Similarly to our results, Salzman et al. (34) showed presence of Paneth cells in acute NEC patients. Semi-quantitative analysis of the six preterm acute NEC infants investigated in that study revealed an increase in Paneth cell numbers and HD5 mRNA levels in infants with NEC compared with (near) term control infants.

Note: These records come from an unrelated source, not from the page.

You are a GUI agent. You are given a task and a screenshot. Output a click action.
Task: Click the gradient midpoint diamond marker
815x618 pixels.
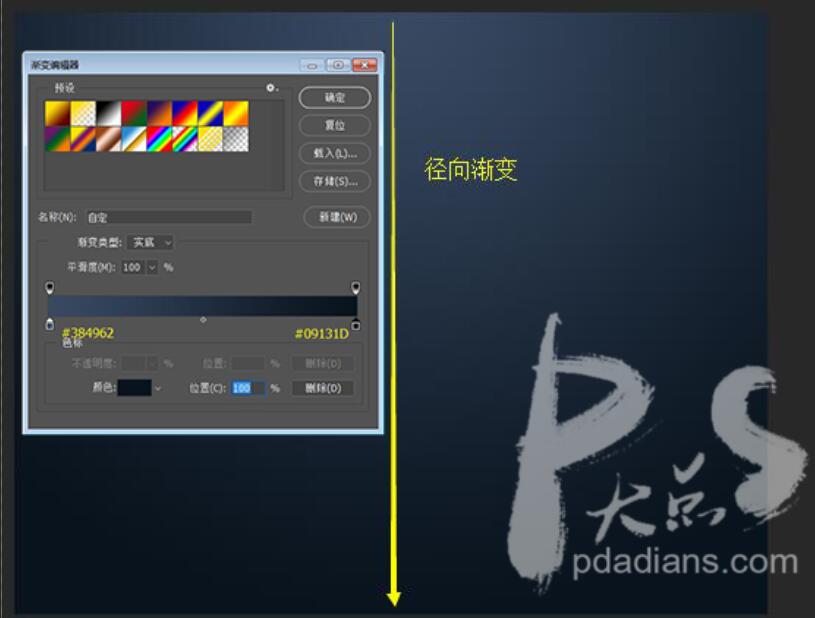coord(203,320)
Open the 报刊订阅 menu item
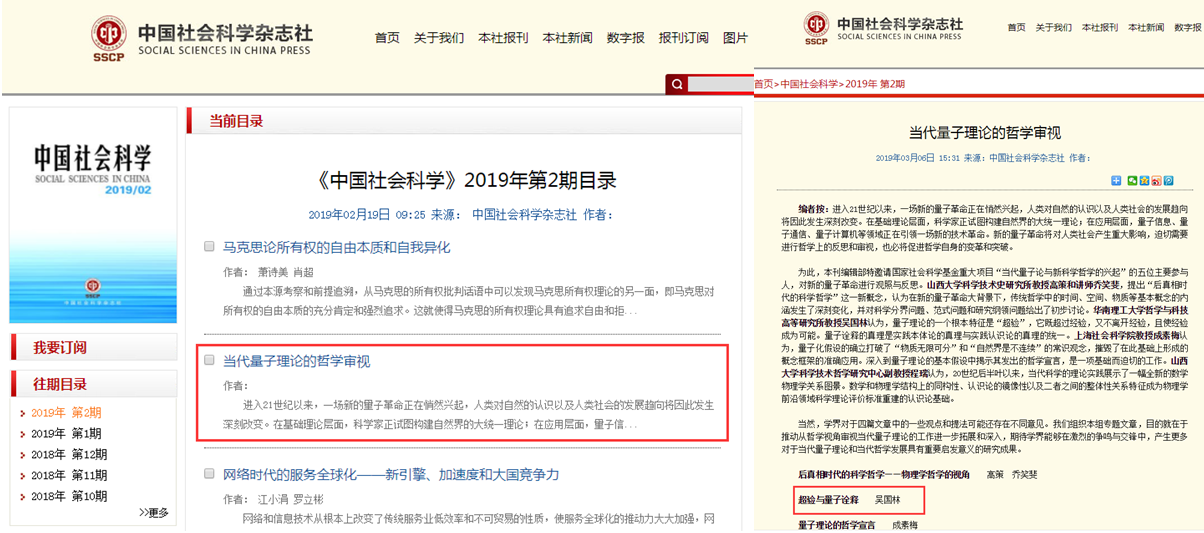This screenshot has width=1204, height=533. coord(683,38)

In our study, we did not observe a difference between A-NEC and term CO with respect to Paneth cell abundance; however, we did when we compared NEC-R infants to term CO. Another point of interest is that in the study of Salzman et al., intracellular peptide levels in NEC did not coincide with the observed rise in mRNA. Although we did not quantify intracellular peptide levels per Paneth cell, low HD5 mRNA levels coincided with low numbers of HD5-positive Paneth cells, whereas high HD5 mRNA levels correlated with the hyperplasia of HD5-positive Paneth cells during reanastomosis. Therefore, our study is the first to report small intestinal Paneth cell hyperplasia after recovery from NEC and strongly implies an up-regulation of Paneth cell abundance. We did not detect differences in lysozyme, sPLA2, and trypsin mRNA levels in A-NEC versus NEC-R. However, in contrast to HD5, these products are not restricted to Paneth cells for their production and therefore do not necessarily reflect changes in Paneth cell abundance.

In concordance to the hyperplasia observed in NEC, Paneth cell numbers in preterm CO-R were also up-regulated compared with preterm CO. Moreover, both preterm CO-R and NEC-R tissue showed higher numbers of Paneth cells compared with term CO. Most likely, severe or prolonged intestinal inflammation, which to a lesser extend was also seen in preterm control infants, might explain the observed hyperplasia. However, the effect of increased postnatal age in this preterm population compared with term CO cannot be excluded.

A novel finding in our study is the occurrence of Paneth cell metaplasia in colon samples during NEC-recovery. The expression of lysozyme, trypsin, and HD5 indicated the presence of well-differentiated cells able to exert Paneth cell-defensive functions. Although Paneth cell metaplasia has not been described in NEC, this phenomenon has been reported in inflammatory bowel disease (35). Metaplasia can occur through restitution or regeneration of tissue after intestinal mucosal surface loss, either because of resection and inflammation or both (36). However, as our post-NEC stricture patients had not undergone resection during acute NEC, but did show Paneth cell metaplasia, we suggest that inflammation caused Paneth cell metaplasia.

During recovery, lysozyme, trypsin, and sPLA2 were present in intestinal outflow fluid and outflow fluid inhibited bacterial growth in vitro. Similar outcomes were found in in vitro studies performed with human and mouse peptide isolates (3739). A caveat is that these antibacterial products are not Paneth cell specific. However, the presence of Paneth cells in A-NEC and the presence of these peptides in the ileal outflow fluid imply that Paneth cells in preterm infants are present and at least partially functional by secreting antimicrobial products. Therefore, Paneth cell deficiency, i.e. a lack of Paneth cells, in preterm infants with NEC seems unlikely. However, we cannot exclude that there are abnormalities in Paneth cells that limit their functioning in infants with NEC.

A limitation of this study is that interpretation of our findings is difficult because preterm controls also exhibit signs of inflammation, numbers of age-matched control patients are limited, and collecting material from a healthy control group is not feasible. Nevertheless, our results indicate the presence of Paneth cells in preterm infants with NEC and imply that Paneth cell hyperplasia and metaplasia is most likely caused by inflammation. Subsequently, increased Paneth cell numbers suggests enhanced secretion of active antimicrobial products and might be indicative of an enhanced innate defense response during prolonged inflammation that might contribute to NEC recovery. However, it still remains to be elucidated, which cell signaling and regulatory pathways are involved in these processes to target improvement of therapy and clinical outcome.